A One-Night-Only Pop-Up Dinner With Chefs Alex Atala, Ignacio Mattos and Michael Laiskonis

On October 20, 2017, ICE will host world-renowned Brazilian chef Alex Atala for the “Recipes for a Delicious and Sustainable Future” dinner to benefit the MAD / Yale collaboration. The evening’s theme will be sustainability — one of ICE’s core commitments — as well as how chefs can be agents of change and, of course, exquisite food.

We would be hard pressed to a better proponent of cooking sustainably or a better example of finding one’s culinary voice, than Chef Atala.

Chef Alex Atala

Chef Atala, widely considered the best chef in South America, was recently featured on the Netflix series Chef’s Table. Early in his career, at a time when French cuisine lorded over fine dining in Brazil, Chef Atala found himself struggling to cook as well as his French counterparts.

In his Chef’s Table episode, a very candid Chef Atala explains a transformative moment of reflection: “I’m a tattooed man, I am an outsider. I am Brazilian. This is who I am,” he said. “If I’m not able to make a French dinner as good as a French chef, nobody could do a better Brazilian dinner or a Brazilian experience than me.”

From that moment on, Chef Atala decided to cook solely the cuisine of Brazil. This was a bold, even risky move. But his close connection to the land and local food producers, combined with his embrace of native ingredients — from the Amazonian fish pirarucu to hearts of palm to ants — resulted in extraordinary dining experiences.

In 2013, Chef Atala was featured on the cover of Time Magazine above the headline “The Gods of Food,” and in 2014, his São Paulo restaurant D.O.M. was ranked number 6 on the World’s Best Restaurants list. Time Magazine gods of food

For this one-night-only dinner at ICE, Chef Atala will prepare a tasting menu centered on sustainability.
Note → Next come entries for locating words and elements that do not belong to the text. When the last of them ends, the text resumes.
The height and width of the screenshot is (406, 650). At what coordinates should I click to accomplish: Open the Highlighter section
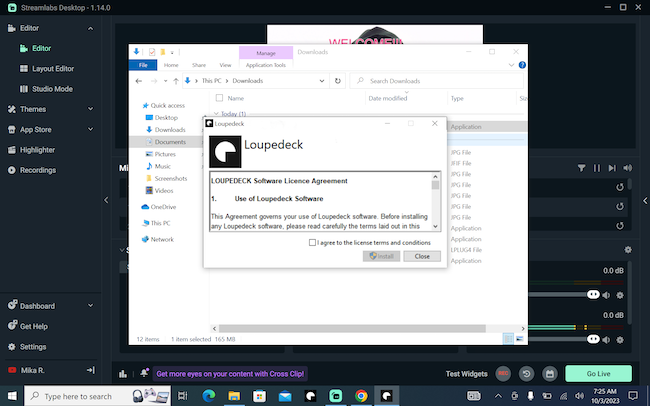(x=37, y=150)
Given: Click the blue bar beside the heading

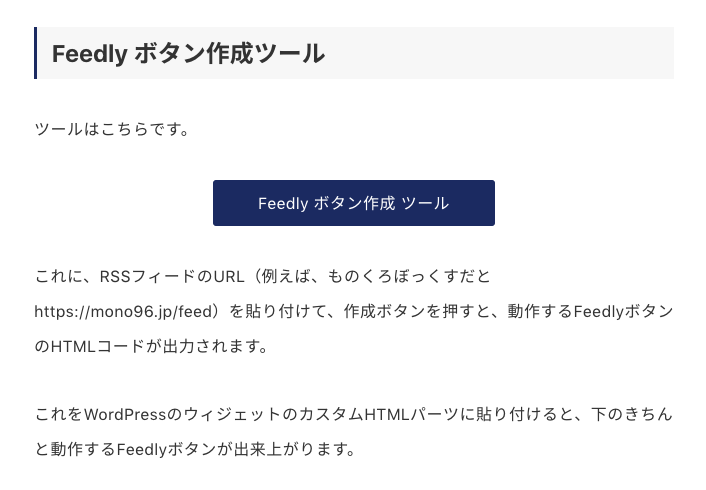Looking at the screenshot, I should 36,53.
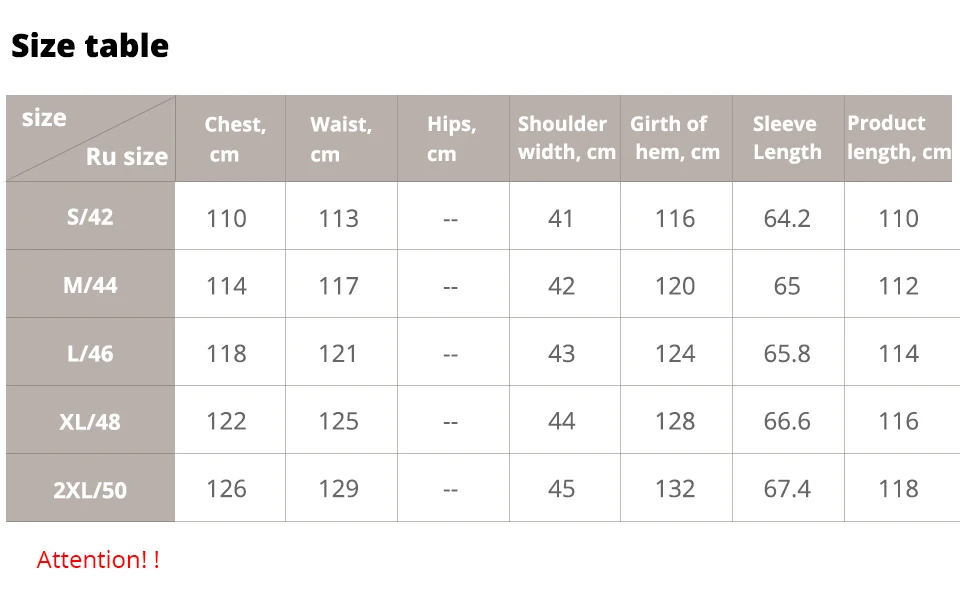Click the Waist, cm column header

(341, 138)
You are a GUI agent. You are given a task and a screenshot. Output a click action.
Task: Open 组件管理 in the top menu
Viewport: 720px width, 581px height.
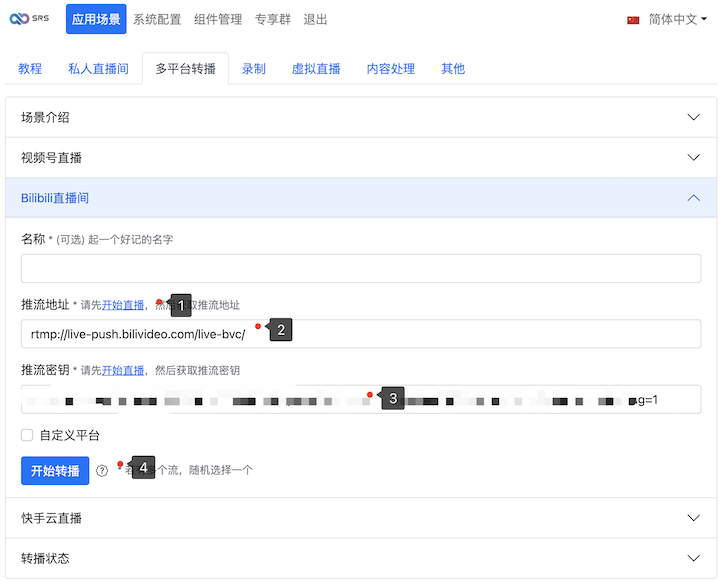pyautogui.click(x=218, y=19)
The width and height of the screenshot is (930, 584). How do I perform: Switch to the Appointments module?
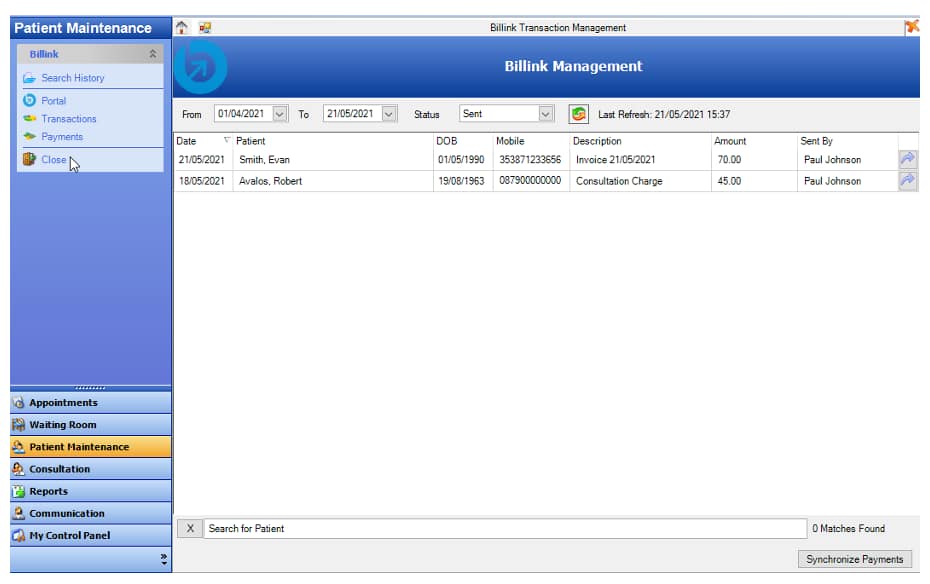coord(64,403)
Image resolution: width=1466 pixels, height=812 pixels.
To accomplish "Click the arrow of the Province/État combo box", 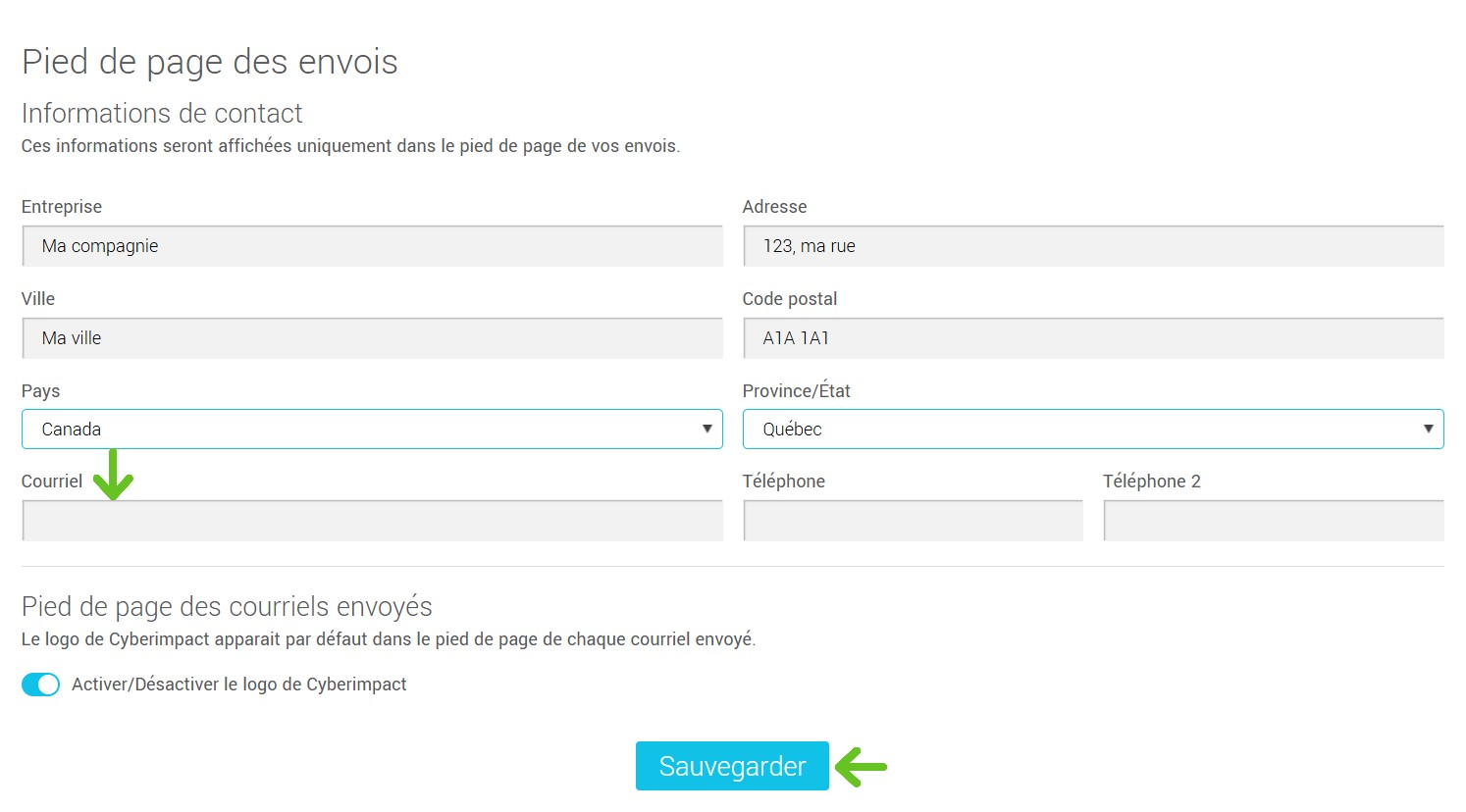I will click(1428, 430).
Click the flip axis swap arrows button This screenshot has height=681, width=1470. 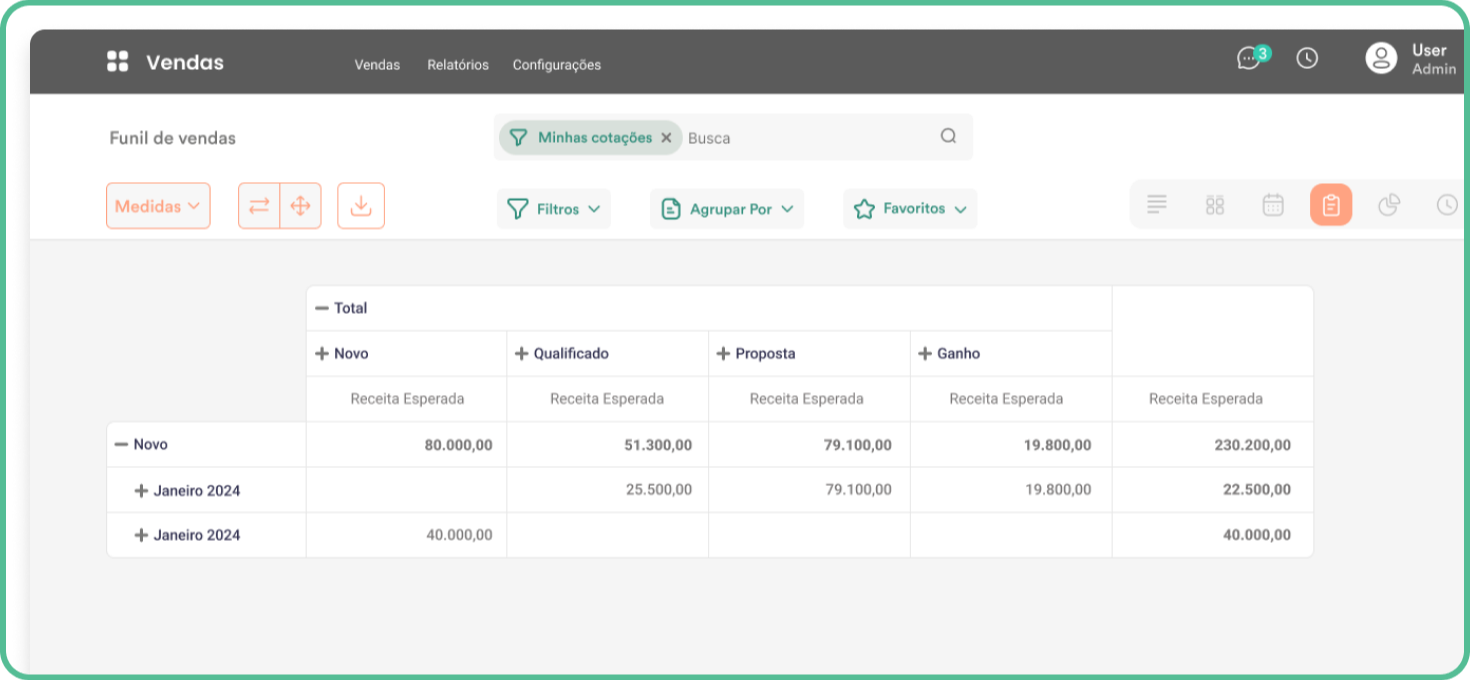[259, 206]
To Chef Atala, who was raised hunting wild game and fishing in the Amazon, using an animal in its entirety comes as a given, as does careful preparation of even the humblest of local ingredients. Joining him in the kitchen will be Ignacio Mattos, chef and co-owner of Estela, Café Altro Paradiso and Flora Bar.

Having honed his craft with great chefs like Francis Mallmann and Alice Waters, Chef Mattos is known for preparing seasonal food with bold flavors. The final courses will be crafted by ICE Creative Director Michael Laiskonis, who will share his latest innovations from ICE’s bean-to-bar Chocolate Lab.

Between courses, guests will have the chance to hear culinary industry and sustainability insights from Dr. Paul Freedman, Professor of History at Yale University and author of Ten Restaurants That Changed America; Dr. Arielle Johnson, former head scientist at Noma and Director’s Fellow at MIT’s Media Lab; and Mark Bomford, Director of the Yale Sustainability Program.

Benefits of the evening will go toward the MAD / Yale collaboration,* the mission of which is to “equip chefs with the tools they need to take actions that can impact their communities, cities, countries and the rest of the world.” Tickets for this exclusive event are now available — experience a tasting menu prepared by leading chefs from two continents and expand your thinking on sustainability.

Seating is limited — click here to purchase tickets today.*MAD / Yale brings together established and emerging chefs and scholars to build a creative and critical appetite for changing today’s food systems for the better. Chefs and students engage in a liberal arts approach to food systems thinking, exploring cross-disciplinary inquiry, and their own leadership potential. In 2016, the groups held the MAD / Yale Leadership Summit, which welcomed eight of the world’s pre-eminent chefs to Yale for a week of study.